Overview
Pretend this is the tutorial that gives a general introduction to the library, providing usage examples and all that.
This is a stand-alone document, in this case a file named overview.md
inside the project's docs
folder. So it is separate from the actual
Python library in the, unimaginatively named, package
folder. Both
folders are right underneath the project's root in the repo.
With MkDocs alone, "a section cannot have a page assigned to it",
which is what we'd like to have for the API summary. But the Material
for MkDocs theme offers section index pages as an option. With other
themes, we could use the MkDocs-section-index plug-in. As the API
section documents the public API, not every doc-string defined in
package
needs to show up there, only the ones that are important.
However, there is no equivalent for Sphinx's Autosummary extension,
so we have to write the summaries manually.
We can link to objects from the API documentation, such as
Class1
or
action
. The syntax is
[`Class1`](api/classes.md#package.classes.Class2)
and
[`action`](api/action.md)
.
Intersphinx-like support for cross-references to other projects
is provided also by the MkDocstrings plug-in, not MkDocs itself. We get
short-hand link targets to external documentation like to Python's
pathlib
module with [`pathlib`][]
. The syntax here is
different from MyST's, where we would write [`pathlib`](python:pathlib)

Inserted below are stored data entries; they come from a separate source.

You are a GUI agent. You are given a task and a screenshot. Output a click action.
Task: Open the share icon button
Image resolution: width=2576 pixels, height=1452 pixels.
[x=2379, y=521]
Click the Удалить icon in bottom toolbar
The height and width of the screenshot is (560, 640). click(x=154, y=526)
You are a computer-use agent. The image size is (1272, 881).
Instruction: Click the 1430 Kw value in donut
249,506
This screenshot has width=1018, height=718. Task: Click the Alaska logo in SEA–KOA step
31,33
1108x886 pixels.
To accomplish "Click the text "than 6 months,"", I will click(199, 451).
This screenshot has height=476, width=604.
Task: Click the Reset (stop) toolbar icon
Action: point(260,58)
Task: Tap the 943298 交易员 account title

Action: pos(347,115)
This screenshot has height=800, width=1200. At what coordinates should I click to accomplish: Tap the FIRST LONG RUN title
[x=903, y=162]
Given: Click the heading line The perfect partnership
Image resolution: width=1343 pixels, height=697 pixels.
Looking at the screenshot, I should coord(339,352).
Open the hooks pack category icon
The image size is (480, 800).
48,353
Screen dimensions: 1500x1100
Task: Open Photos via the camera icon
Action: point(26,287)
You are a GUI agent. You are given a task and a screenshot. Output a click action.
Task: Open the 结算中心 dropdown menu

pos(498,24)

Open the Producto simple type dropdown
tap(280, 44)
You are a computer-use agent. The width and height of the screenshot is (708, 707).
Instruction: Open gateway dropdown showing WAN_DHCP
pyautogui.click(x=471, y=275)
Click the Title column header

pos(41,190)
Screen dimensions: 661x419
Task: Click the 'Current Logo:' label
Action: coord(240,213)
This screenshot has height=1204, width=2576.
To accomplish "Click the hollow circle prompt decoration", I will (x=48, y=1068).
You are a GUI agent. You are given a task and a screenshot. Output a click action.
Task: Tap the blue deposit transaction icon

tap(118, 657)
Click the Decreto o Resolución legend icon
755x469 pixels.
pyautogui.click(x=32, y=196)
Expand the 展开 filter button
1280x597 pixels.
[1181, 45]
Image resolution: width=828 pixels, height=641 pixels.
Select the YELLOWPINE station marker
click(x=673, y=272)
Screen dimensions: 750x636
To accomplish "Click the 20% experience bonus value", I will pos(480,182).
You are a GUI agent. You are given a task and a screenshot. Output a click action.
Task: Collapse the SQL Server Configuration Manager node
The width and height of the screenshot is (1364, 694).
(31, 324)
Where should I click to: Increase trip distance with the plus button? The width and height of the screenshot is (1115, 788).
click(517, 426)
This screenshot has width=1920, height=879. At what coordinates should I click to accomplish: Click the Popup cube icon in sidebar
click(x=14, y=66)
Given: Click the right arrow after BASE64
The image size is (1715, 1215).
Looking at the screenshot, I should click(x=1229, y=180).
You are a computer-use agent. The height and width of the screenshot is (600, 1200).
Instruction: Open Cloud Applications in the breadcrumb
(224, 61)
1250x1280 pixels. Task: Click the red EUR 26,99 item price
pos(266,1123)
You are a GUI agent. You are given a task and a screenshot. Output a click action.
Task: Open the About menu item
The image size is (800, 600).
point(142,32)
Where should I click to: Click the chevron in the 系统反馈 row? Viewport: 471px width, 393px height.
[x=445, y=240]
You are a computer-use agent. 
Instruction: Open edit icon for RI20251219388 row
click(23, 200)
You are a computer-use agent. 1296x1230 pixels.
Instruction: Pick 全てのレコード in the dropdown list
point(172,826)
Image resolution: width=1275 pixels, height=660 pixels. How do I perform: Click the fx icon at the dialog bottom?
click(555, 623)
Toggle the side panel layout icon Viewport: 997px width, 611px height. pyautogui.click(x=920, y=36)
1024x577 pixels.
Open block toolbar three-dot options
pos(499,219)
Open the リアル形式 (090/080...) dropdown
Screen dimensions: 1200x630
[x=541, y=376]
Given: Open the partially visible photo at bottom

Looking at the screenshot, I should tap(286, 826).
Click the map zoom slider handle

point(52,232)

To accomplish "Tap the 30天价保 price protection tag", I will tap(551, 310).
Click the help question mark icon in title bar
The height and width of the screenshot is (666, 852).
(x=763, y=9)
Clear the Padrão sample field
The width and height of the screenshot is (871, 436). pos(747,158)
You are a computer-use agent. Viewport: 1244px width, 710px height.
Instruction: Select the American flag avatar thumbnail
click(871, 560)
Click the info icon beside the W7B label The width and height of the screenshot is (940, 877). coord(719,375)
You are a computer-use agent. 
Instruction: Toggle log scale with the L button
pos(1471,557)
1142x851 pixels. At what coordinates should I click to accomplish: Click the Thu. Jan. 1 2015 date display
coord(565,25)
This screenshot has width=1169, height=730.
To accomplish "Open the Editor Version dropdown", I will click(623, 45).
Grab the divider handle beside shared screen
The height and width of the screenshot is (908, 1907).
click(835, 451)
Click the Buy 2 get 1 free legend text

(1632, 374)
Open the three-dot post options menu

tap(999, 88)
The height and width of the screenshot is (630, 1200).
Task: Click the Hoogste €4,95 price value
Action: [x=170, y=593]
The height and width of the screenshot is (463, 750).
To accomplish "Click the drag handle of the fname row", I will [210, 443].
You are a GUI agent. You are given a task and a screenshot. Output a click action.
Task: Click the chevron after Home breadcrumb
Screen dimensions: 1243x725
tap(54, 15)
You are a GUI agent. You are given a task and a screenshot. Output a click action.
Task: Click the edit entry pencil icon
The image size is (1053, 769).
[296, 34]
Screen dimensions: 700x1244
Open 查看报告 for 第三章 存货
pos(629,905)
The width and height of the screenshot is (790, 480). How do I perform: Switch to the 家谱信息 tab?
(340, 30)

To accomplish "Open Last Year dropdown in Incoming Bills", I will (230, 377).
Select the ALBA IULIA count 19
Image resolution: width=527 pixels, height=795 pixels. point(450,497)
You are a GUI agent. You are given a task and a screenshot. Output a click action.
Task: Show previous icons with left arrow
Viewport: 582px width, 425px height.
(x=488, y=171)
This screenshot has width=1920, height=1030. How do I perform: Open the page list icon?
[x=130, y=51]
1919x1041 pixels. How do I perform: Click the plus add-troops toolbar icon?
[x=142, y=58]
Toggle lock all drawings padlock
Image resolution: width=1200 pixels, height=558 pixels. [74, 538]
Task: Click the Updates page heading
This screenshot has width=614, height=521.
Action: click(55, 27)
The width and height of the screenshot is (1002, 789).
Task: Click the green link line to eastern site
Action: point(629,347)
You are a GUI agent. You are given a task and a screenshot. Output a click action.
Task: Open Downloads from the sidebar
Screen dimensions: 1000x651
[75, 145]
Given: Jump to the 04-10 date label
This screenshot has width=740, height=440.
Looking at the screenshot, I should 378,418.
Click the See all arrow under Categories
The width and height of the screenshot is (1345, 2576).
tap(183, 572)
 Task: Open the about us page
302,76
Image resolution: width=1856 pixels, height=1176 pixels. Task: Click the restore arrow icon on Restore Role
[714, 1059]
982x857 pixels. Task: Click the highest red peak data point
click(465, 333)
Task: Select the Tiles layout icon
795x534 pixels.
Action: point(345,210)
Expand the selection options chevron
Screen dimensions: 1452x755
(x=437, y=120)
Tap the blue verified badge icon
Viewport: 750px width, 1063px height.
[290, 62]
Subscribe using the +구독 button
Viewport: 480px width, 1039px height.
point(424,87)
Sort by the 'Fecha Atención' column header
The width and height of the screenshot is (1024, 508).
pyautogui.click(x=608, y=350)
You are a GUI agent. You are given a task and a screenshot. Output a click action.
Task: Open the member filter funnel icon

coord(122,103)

instead. MkDocstrings, perhaps more logically so, uses a collapsed
reference link with an empty link label, which is then taken to be
the same as the link text, stripped of inline mark-up, and looked
up in the (Sphinx-generated) object inventory of other projects
listed in the configuration file.
As we see even from that last example, we can nest mark-up inside link
text, like a literal
. Because this is Markdown.
First steps
This is a section inside the Overview chapter. We did not need to mark it as a possible link target, MkDocs creates header anchors automatically via Python-Markdown's Table of Contents extension.
Here is a code example:
from package.classes import Class1
class1 = Class1()
class1.action()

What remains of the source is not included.